Date Presented 04/05/19
Cognitive problems, physical disabilities, and visual-perceptual impairment can heighten the risk of falls and other safety hazards in the chronically ill, sheltered homeless. This study demonstrated that environmental modifications and training may have contributed to the reduction of home safety events in a small group of prematurely aged, sheltered homeless. OT services are needed to help this underserved population remain safe and maintain housing once received.
Primary Author and Speaker: Sharon Gutman
Additional Authors and Speakers: Derek Douglas, Amber Carmiencke, Lauren Freudman, Maria Huerta, Matthew McCaa, Sam Miller, Alisha Sherpa, Miles Viant, Diane Schreibman
PURPOSE: Chronic homelessness prematurely ages people and increases the risk of major systemic disease including cardiopulmonary, circulatory, and musculoskeletal disease. Although the association between chronic homelessness and disease has been well documented, little is understood regarding how disability impacts the sheltered homeless population’s ability to stay safe in and maintain temporary or permanent supported housing. Cognitive problems, physical disabilities, and visual-perceptual impairment can heighten the risk of falls and other safety hazards. The purpose of this pilot study was to determine if environmental safety modifications and training could reduce falls, near falls, ER visits, and hospitalizations in a small group of sheltered homeless adults residing in temporary housing, who were identified as prematurely aged and chronically ill, and who experienced multiple falls in the previous year. Our research question asked whether home safety training and modifications could decrease the frequency of the above noted home safety events occurring in a 1-year time period.
DESIGN: This study used a one group pretest-posttest design with data collected retrospectively 1-year before intervention and prospectively 1-year after intervention.

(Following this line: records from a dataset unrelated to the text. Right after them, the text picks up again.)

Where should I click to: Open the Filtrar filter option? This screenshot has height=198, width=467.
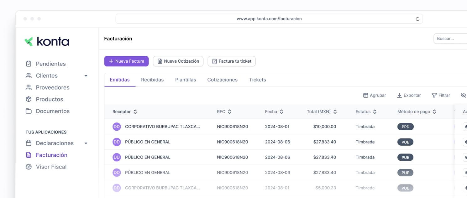click(x=441, y=95)
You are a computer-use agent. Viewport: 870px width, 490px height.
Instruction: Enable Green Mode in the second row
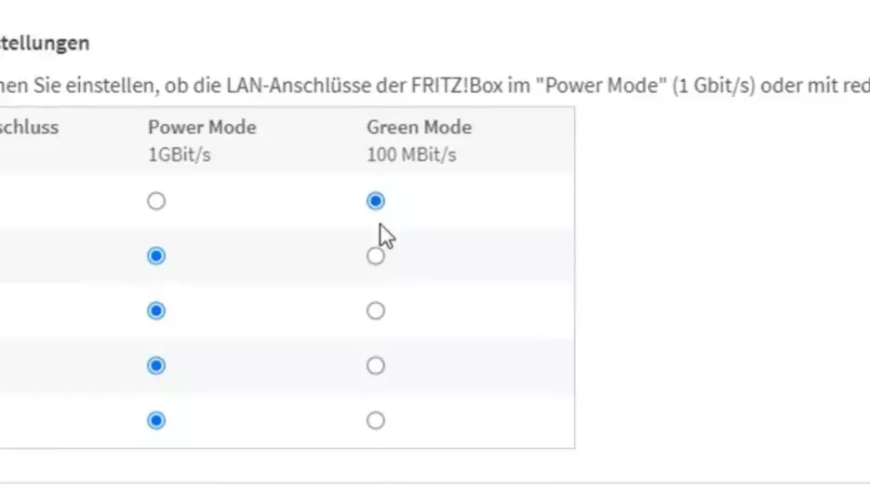(375, 256)
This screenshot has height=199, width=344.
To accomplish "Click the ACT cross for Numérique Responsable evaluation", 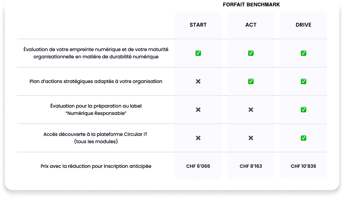I will pyautogui.click(x=251, y=110).
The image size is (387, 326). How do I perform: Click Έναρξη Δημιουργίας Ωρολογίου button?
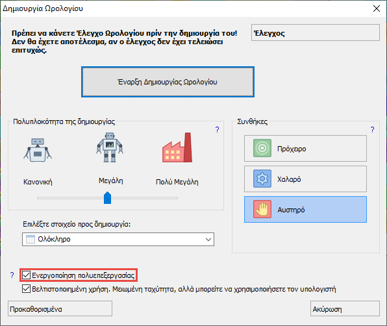tap(168, 82)
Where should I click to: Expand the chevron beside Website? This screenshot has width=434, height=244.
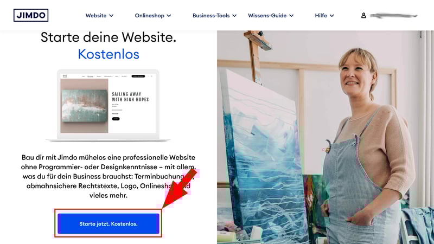[111, 16]
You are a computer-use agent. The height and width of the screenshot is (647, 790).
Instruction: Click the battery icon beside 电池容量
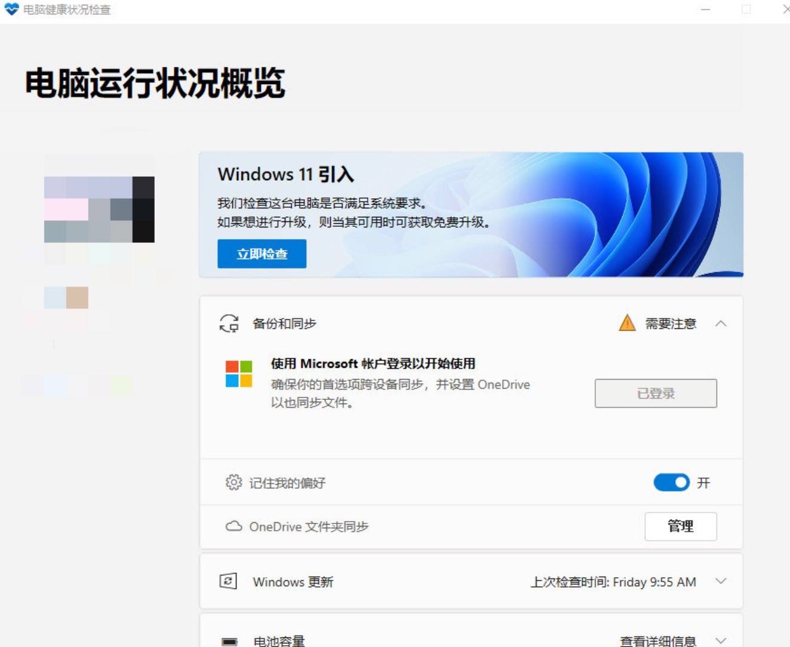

Participants were a group of sheltered adults who had been identified by a housing agency director as prematurely aged, chronically ill, and having experienced multiple falls in the previous year. Inclusion criteria consisted of (1) shelter residency for at least 1 year so that a 1-year fall history could be obtained; (2) attaining a home safety score at the 95th percentile or above on the Safety Assessment of Function and the Environment for Rehabilitation (SAFER), indicating the presence of disability that posed severe safety risk; (3) having a history of chronic homelessness; (4) having independent legal guardian status; and (5) speaking English as a primary or secondary language.
METHOD: The frequency of five home safety events was tallied and collected retrospectively 1-year pre-intervention and prospectively 1-year post-intervention: fall frequency, near fall frequency, ER visits secondary to a fall, hospitalizations secondary to a fall, and total home safety events. The provision of environmental modifications occurred over 3 weeks and was accompanied by individual 1-hour training sessions for each participant in the appropriate use of equipment and supplies. Information about each participant’s home safety events 1-year prior to intervention implementation was collected retrospectively by a housing agency director. One year after intervention implementation, the housing agency director provided a written record of all participant documented home safety events that occurred in the year after intervention provision. Data were analyzed categorically using a McNemar test; effect sizes were calculated using Cohen’s d.
RESULTS: Ten participants completed the study. Comparisons of mean frequencies for five home safety events between pre- and post-intervention were found to be statistically significant with large effect sizes: falls (p<.004, d=3.03), near falls (p<.04, d=0.84), ER visits (p<.007, d=2.27), hospitalizations (p<.01, d=1.66), and total home safety events (p<.000, d=1.431).
CONCLUSION: This study demonstrated that environmental modifications and training may have contributed to the reduction of home safety events in a small group of sheltered homeless identified as chronically ill and having fall histories. The study provides preliminary support for the need for occupational therapy services to help this underserved population remain safe in and maintain housing placement once received.